Eternal Jew cover image from http://www.jewishvirtuallibrary.org/jsource/Holocaust/eternal.html
I have rediscovered my zeal for another of those novels I started writing a while back… called ‘Trafficville’ ( a take on virtual realities, social media, gaming, cyber-wandering and war, among other things) and am happily reworking and adding to it via Scrivener.
Below is a teaser – a sampler of style, tone and characterisation: thoughts, criticisms and a simple answer to the question of ‘does it get you wanting more?’ would be more than welcome:
Take Mr. Lopez [Mr. Lopez will need a chapter – we need to understand his awkward day], who comes out every morning, picks up his Trafficville Herald from the front step where Jimmy Oldson has dropped it on his paper rounds. Then he walks out to Merrie Yngland Drive, turns left (most mornings, though some mornings, just for variety, he turns right) and goes down two or three blocks past all the mock Tudor homes and turns into Windsor Park. And then he kinda disappears for a long time. Then he comes back to his front door. Somehow or other he has lost his paper and it looks like a dog has chewed on his pant’s leg. He looks sour about the world and no one is surprised when he goes in and does not come out for the rest of the day. Everyone figures he must be independently wealthy but he doesn’t have any friends or even acquaintances who can help you not to make guesses. He doesn’t seem to work, just go for a long walk every morning, lose his paper on the way, get mugged by a dog and then come back looking dumped on. Maybe this is a habit Mr. Lopez wants to break…
Mr Lopez was independently wealthy; in fact, so independently wealthy (huge lottery win – everyman’s and everywoman’s dream, isn’t it?) he need not have worked for a hundred life times. So why was he living on Merrie Yngland Drive, which despite its grandiose name, was not in such a good part of town, and not somewhere more salubrious, such as where Marcello lived?
Mr. Lopez remembered his madre, God rest her soul, working 20 hours a day to get them, he and his two brothers and four sisters, not such good educations in the public system that really did not care too much for aspirations in the Hispanic. It needed pool cleaners and gardeners and street sweepers and call girls with Latin eyes. So, given this context and Mr Lopez’s experiences, Mr. Lopez had taken to hating most things American (particularly big fancy houses and attitudes of contempt for those without such houses), which Mr. Lopez, had he known Marcello (which he did not), would have tarred Marcello, one time famous director, as being a fine example of… So he lived small but tidy and played a random trick on any who might be watching – and he knew there were always some.
In the mornings he dressed dapper. Chino slacks and a pressed long sleeved shirt with a bow tie.

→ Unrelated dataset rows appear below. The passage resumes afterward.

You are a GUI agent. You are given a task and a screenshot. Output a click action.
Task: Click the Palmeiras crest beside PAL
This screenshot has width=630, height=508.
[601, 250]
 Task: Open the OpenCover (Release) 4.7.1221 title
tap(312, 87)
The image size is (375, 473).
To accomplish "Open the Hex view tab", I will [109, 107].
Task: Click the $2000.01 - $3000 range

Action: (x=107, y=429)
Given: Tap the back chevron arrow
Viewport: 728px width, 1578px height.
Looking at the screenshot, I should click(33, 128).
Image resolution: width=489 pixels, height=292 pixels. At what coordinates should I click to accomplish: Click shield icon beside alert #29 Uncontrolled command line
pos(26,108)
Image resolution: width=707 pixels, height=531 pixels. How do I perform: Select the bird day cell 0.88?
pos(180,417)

He manicured his 5’7” self and waxed his thin old fashioned moustache. He knew people would watch him.He cooked a boiled egg and had toast and muesli. Then he went out and collected his Trafficville Herald from his top step.
He wandered down his tidy short drive to the street and turned left. He felt the eyes on him. He walked and left the eyes of Merrie Yngland Drive, (and others), then he went into another street, called Tudor Rise and walked into another set of eyes and players (so Mr. Lopez called them). Then he cut down a little walkway called, funnily enough, Little Walk, and that was where the dog lived. No houses fronted this walk – it was just back yards and gardens, and Mr. Lopez had discovered the dog on just his third day in this part of Trafficville.

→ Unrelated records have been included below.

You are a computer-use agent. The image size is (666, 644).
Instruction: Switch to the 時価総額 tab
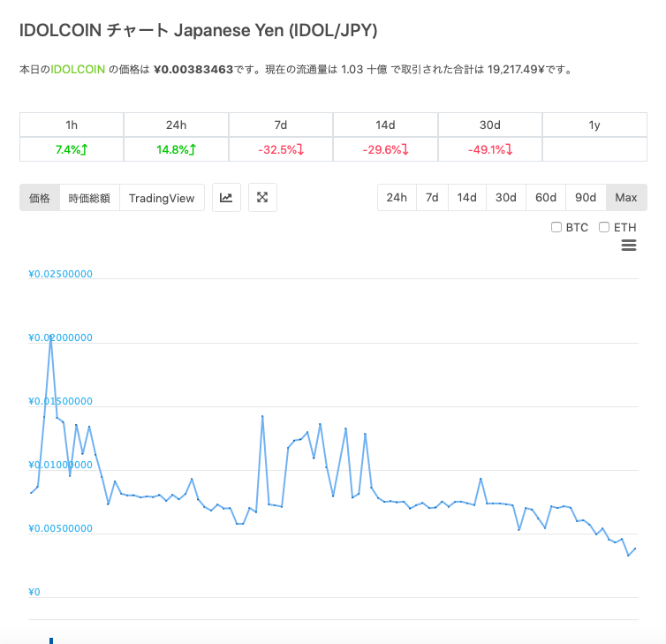coord(89,198)
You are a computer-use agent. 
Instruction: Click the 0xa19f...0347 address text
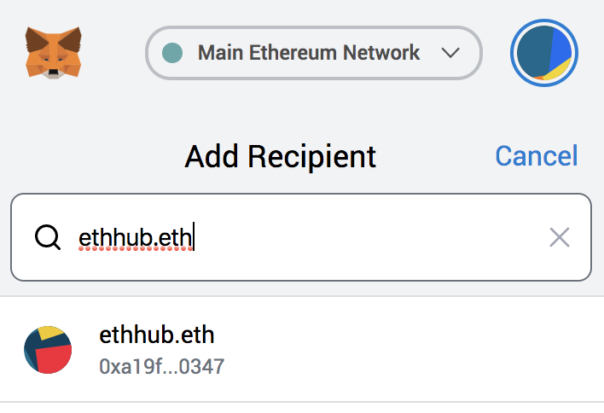[162, 366]
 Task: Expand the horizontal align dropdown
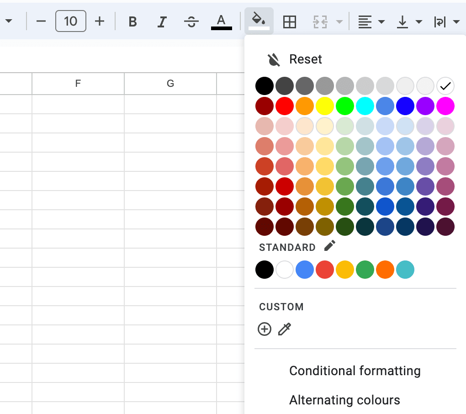[x=371, y=21]
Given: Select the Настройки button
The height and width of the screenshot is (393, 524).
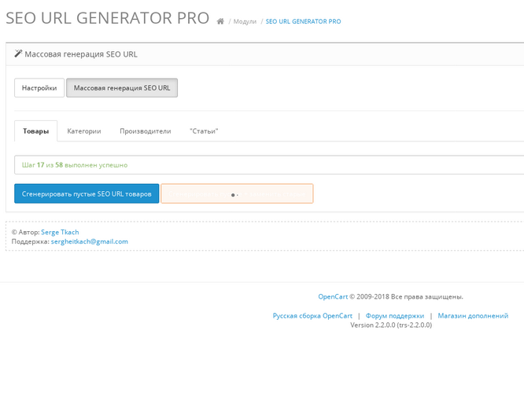Looking at the screenshot, I should coord(39,88).
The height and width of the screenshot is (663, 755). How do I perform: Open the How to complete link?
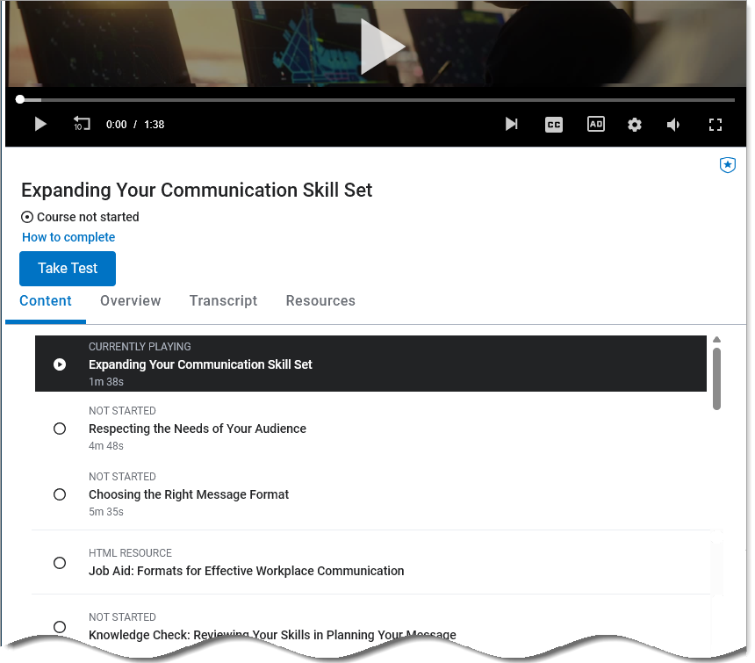pos(68,237)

The dog growled low and cruel and American (in Mr. Lopez’s mind) and flung itself at the fence and bounded and slavered so near the top, so near the top of the fence, just 6 inches and the dog would get him and tear out his Hispanic throat and its sibilant servant’s tongue. Mr. Lopez took off his trousers and stood in his boxer shorts which proudly sported a Mexican flag. And Mr. Lopez showed his contempt for the American lackey dog and flung just one pant’ leg of his Chinos over the fence and the dog growled and wanted to own that trouser leg but Mr. Lopez fought off the Yankee imperialist dog and recovered that leg, torn and slobbered on, its true, but he’d won something back.
He hooted with glee and put back on his injured pants. He though he would give all the eyes that had followed him, all those times, a sad story (but wouldn’t they secretly gloat) about the poor dumb peon who always seemed to run into a mean ol’ dog…
Down Little Walk a ways was a copse of dense bushes and trees, oaks and birch, perfectly rounded, thick with spring growth. That very first day Mr. Lopez, who liked a siesta, simply camped and slept about 5 hours in that cooly, cooly spot. Then he limped home, looking to all the world like someone who is eternally dumped on.
But once inside his pretense home he did a little jig and felt good about not only himself but about his new part in the world. And thus, via myopia and the worst of motives, did Mr. Lopez learn to re-love that world. He was become, so time would have it, a child again, re-born.